ResearchObject / ro-crate-py

Python library for RO-Crate
https://pypi.org/project/rocrate/
Apache License 2.0
46 stars 23 forks source link

Bug: When ingesting a File entity its @id gets a # suffix #77

Closed ptsefton closed 2 years ago

ptsefton commented 2 years ago

If I ingest the below crate and then inspect the @id then {"@id": "test.csv", "@type": "File"} turns into

{'@id': '#test.csv', '@type': 'File'}

I have tried this with the file in the directory and without - same result.

Using code like this:

crate = ROCrate("./") 
for e in crate.get_entities():
    print(e.as_jsonld())  # JSON entry
{
  "@context": [
    "https://w3id.org/ro/crate/1.1/context",
    {
      "@vocab": "http://schema.org/"
    },
    {
      "@base": null
    }
  ],
  "@graph": [
    {
      "@id": "#collection",
      "@type": "RepositoryCollection ",
      "name": "Test collection"
    },
    {
      "@id": "./",
      "@type": "Dataset",
      "hasFile": [{"@id": "test.csv"}],
      "hasPart": [
        {
          "@id": "#collection"
        }
      ],
      "name": "testing hasPart"
    },
    {"@id": "test.csv", "@type": "File"},
    {
      "@id": "ro-crate-metadata.json",
      "@type": "CreativeWork",
      "about": {
        "@id": "./"
      },
      "identifier": "ro-crate-metadata.json"
    }

  ]
}
simleo commented 2 years ago

The spec says data entities MUST be linked from the root via hasPart; hasFile, OTOH, is only mentioned as a term imported from PCDM. When reading a crate, the library adds all items listed in hasPart as data entities, then assumes everything else ("test.csv", in this case) is a contextual entity. Since "test.csv" is not an absolute URI, it adds a # to turn it into a local id (this is done for all contextual entities).

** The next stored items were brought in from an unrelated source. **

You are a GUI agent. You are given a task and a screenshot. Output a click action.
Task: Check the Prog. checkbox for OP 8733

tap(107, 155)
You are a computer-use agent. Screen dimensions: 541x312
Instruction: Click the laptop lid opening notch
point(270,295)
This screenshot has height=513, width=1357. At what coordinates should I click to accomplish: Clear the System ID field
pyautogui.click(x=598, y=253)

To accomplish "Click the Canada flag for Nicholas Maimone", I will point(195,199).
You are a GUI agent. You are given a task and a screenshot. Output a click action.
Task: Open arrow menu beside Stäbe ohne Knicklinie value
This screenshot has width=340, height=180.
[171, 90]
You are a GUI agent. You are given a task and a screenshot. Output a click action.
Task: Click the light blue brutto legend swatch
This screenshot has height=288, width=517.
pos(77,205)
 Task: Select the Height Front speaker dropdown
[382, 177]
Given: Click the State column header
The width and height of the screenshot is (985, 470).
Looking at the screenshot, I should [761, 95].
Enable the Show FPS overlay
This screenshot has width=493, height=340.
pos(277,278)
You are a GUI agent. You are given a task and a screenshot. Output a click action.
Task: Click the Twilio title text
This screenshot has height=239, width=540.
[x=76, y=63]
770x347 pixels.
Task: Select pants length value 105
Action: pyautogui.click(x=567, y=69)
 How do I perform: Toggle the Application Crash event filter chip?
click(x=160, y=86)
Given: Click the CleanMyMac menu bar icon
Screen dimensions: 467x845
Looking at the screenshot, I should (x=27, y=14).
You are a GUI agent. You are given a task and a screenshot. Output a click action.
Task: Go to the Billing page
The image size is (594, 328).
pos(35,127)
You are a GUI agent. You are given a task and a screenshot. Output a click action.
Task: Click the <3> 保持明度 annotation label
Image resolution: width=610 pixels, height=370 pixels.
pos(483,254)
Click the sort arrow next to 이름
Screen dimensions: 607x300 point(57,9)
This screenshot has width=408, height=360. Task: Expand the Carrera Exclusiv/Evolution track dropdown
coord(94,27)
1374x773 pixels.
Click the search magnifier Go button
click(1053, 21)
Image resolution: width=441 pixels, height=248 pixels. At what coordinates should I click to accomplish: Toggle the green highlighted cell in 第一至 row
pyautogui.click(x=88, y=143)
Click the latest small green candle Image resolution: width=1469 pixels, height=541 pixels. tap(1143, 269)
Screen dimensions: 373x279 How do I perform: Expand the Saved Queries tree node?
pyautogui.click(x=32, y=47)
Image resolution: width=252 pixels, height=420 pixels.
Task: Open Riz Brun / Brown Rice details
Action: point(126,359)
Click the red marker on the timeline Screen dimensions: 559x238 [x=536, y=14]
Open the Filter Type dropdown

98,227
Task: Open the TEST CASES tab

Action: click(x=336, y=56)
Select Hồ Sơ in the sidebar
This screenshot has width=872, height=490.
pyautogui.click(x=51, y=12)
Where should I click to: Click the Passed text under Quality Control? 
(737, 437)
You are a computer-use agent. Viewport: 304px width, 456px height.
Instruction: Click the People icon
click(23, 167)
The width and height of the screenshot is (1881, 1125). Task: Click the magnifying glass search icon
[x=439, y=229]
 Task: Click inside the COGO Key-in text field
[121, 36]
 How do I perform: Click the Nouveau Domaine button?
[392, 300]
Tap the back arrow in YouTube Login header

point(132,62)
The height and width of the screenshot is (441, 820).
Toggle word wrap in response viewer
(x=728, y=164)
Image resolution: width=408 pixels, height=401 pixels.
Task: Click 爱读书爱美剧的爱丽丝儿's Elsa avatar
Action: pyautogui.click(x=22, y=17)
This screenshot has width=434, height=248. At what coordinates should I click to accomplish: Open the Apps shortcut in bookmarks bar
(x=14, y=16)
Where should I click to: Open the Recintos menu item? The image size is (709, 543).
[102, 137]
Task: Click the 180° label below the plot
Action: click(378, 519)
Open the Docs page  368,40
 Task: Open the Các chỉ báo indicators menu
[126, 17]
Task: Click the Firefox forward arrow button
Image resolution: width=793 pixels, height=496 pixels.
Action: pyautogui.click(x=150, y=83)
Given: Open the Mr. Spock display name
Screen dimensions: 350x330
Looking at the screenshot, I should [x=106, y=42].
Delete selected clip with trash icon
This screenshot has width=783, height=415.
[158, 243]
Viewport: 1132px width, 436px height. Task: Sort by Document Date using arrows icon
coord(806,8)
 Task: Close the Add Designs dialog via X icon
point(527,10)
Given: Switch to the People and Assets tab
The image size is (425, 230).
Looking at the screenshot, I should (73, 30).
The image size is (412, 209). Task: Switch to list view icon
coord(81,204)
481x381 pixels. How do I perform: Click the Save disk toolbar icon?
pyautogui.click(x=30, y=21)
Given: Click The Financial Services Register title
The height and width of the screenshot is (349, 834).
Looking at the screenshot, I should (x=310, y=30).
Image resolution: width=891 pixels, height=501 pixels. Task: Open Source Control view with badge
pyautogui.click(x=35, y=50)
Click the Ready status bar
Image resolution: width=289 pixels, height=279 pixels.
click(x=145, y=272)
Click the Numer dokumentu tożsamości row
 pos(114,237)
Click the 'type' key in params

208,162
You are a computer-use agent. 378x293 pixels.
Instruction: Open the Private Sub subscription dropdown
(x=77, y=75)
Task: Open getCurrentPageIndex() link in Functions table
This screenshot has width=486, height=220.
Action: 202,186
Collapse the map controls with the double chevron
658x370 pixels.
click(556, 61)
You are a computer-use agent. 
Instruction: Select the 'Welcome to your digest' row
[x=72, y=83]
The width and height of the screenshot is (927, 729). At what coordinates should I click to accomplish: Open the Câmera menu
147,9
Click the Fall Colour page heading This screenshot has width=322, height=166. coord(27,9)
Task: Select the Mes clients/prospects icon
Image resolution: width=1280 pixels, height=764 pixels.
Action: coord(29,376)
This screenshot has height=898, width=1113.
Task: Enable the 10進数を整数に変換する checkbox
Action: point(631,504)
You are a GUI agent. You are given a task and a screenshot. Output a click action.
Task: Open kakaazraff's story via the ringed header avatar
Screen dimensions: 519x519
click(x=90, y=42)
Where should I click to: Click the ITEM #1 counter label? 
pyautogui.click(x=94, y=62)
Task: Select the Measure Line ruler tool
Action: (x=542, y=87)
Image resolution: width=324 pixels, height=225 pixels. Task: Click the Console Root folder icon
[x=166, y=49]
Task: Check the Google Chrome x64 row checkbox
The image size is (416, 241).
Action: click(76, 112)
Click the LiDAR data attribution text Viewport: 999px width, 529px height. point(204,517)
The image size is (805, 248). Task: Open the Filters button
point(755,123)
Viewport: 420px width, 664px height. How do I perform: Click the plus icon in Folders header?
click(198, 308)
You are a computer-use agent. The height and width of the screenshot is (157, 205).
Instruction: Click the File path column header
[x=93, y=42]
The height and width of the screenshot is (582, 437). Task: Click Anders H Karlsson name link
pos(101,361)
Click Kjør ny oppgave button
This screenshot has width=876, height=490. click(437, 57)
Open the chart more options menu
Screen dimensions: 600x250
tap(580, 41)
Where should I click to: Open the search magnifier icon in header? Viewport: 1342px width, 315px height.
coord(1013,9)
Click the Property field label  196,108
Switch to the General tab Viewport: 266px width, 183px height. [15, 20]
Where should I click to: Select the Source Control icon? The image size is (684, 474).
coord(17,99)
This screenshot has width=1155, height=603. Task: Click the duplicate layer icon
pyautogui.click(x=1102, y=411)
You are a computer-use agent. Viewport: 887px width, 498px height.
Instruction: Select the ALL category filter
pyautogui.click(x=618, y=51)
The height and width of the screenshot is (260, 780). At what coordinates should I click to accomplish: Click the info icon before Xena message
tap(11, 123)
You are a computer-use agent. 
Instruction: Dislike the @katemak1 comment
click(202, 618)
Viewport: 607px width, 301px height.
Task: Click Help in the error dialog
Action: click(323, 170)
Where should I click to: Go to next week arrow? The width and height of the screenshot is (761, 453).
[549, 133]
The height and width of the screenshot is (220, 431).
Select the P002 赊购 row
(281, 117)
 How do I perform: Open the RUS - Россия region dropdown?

To sum it up, I believe the library is behaving consistently with the spec here. I will close this and perhaps you can open an issue on the ro-crate repo if you think a spec update is necessary.

ptsefton commented 2 years ago

OK, my test case was wrong - I keep getting hasPart and hasFile mixed up. My mistake, sorry!

And yes, that is what the spec says. When I introduced the abstract repository classes from pcdm it was to allow a crate to contain a set of files with an abstract structure that does not necessarily reflect the directory structure - as exported from a database or repository. What this means is that we probably should have said that the pcdm classes are DataEntities that can be chained like Datasets/directories and that hasFile is equivalent to hasPath.